Understand from the news that deposits > 100K Euro will be looted by
up to 40%.

I'm think I also heared this applies to businesses as well as
individuals.

BUT, it is perfectly normal for a decent size business (eg a hotel) to
have a million + in the bank just before bill pay time.

To loot that money would wipe out the business.

Any comments / corrections / more detail ?
Those depositors were the uninsured creditors of insolvent banks that did
not have sufficient capital to make good on their liabilities, even after
their shareholders and their bond holders had been wiped out. Calling that
"looting" does not add any light to the situation. Maybe (and hopefully)
depositors will now start to pay more attention to the creditworthiness of
the institutions with whom they do business.

IMO the manner of treatment of those Cypriot banks was a better method than
the taxpayer bail-outs of Northern Rock, RBS, etc.

Stewart, who do you believe should have paid off the debts of those banks
and why?
 
G

Gordon H

Anthony R. Gold said:
Those depositors were the uninsured creditors of insolvent banks that did
not have sufficient capital to make good on their liabilities, even after
their shareholders and their bond holders had been wiped out.

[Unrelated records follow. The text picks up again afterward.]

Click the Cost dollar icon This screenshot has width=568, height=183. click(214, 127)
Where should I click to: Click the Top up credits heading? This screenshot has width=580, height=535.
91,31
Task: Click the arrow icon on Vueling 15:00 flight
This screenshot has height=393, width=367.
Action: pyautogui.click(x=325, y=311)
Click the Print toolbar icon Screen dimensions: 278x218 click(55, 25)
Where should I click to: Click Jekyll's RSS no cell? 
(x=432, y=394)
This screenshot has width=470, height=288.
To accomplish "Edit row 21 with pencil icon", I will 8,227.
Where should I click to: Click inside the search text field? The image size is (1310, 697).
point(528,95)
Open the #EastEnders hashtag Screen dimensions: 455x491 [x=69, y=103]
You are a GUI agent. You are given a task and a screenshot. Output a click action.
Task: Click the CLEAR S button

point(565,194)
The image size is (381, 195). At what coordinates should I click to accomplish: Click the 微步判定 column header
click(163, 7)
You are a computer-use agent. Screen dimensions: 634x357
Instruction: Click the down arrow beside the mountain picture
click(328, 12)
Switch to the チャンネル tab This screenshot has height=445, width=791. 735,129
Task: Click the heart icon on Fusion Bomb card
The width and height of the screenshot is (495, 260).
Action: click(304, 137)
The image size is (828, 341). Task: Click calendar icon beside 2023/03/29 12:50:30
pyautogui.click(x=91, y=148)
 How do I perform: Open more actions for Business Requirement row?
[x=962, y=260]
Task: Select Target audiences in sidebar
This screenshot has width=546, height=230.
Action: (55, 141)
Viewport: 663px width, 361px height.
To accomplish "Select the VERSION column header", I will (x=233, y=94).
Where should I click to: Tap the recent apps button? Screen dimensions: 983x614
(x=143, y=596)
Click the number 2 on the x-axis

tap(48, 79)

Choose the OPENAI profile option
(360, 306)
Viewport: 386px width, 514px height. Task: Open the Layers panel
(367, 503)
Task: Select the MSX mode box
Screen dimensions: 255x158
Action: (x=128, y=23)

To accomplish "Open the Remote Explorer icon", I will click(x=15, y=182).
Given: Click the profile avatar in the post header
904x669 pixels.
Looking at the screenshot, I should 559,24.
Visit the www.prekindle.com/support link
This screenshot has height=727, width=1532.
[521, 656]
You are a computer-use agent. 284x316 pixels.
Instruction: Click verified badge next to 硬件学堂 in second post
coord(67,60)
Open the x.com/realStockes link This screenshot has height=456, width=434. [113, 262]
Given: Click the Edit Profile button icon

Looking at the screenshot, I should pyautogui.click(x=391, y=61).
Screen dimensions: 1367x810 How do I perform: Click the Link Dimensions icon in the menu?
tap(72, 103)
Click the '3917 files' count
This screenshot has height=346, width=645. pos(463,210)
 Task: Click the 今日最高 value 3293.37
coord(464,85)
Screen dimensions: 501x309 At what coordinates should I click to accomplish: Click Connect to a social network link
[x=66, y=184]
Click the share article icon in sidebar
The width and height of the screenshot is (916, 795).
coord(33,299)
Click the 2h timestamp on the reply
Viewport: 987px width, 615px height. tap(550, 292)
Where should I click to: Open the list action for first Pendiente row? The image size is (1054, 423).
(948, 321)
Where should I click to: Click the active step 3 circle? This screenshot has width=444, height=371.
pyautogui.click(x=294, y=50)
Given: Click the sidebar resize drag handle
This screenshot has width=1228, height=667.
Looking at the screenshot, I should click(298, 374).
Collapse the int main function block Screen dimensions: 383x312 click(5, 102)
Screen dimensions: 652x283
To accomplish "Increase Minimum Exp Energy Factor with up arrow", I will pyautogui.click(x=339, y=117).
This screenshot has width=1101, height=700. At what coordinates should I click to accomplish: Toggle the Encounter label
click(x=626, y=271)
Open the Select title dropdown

Calling that
"looting" does not add any light to the situation. Maybe (and hopefully)
depositors will now start to pay more attention to the creditworthiness of
the institutions with whom they do business.

IMO the manner of treatment of those Cypriot banks was a better method than
the taxpayer bail-outs of Northern Rock, RBS, etc.

Stewart, who do you believe should have paid off the debts of those banks
and why?
What pisses me off is the way our Guv seems eager to promise
compensation to people who stash their loot in risky overseas
investments.

We must remember that the only real money is in deposits, and someone
has to pay for the bankers'obscene salaries and bonuses. :-(
 
S

Stewart

Those depositors were the uninsured creditors of insolvent banks that did
not have sufficient capital to make good on their liabilities, even after
their shareholders and their bond holders had been wiped out. Calling that
"looting" does not add any light to the situation. Maybe (and hopefully)
depositors will now start to pay more attention to the creditworthiness of
the institutions with whom they do business.

IMO the manner of treatment of those Cypriot banks was a better method than
the taxpayer bail-outs of Northern Rock, RBS, etc.

Stewart, who do you believe should have paid off the debts of those banks
and why?
Well, seeing as you ask, my opinion is:
Germany should have paid off the debt as a cash gift. (It was not a
huge amount of money - and Germany has benefited enormously over the
past 10 years in sales of BMWs, Mercs, etc.)
BUT, then said: Effective tomorrow you are out of the Euro. Go get De
La Rue to print you some bank notes; and quick. That way, nobody is
wiped out and situation sorted, with a prospect of Cyprus recovering,
which there is currently little hope of.
My concern and posting was about businesses and people in the middle
of a transaction, for example a company about to pay payroll and
suppliers.

I agree that people need to be much more careful about choosing who
they deposit money with. Hence a run on Spanish, Greek banks can now
be expected. Banking can only work with trust.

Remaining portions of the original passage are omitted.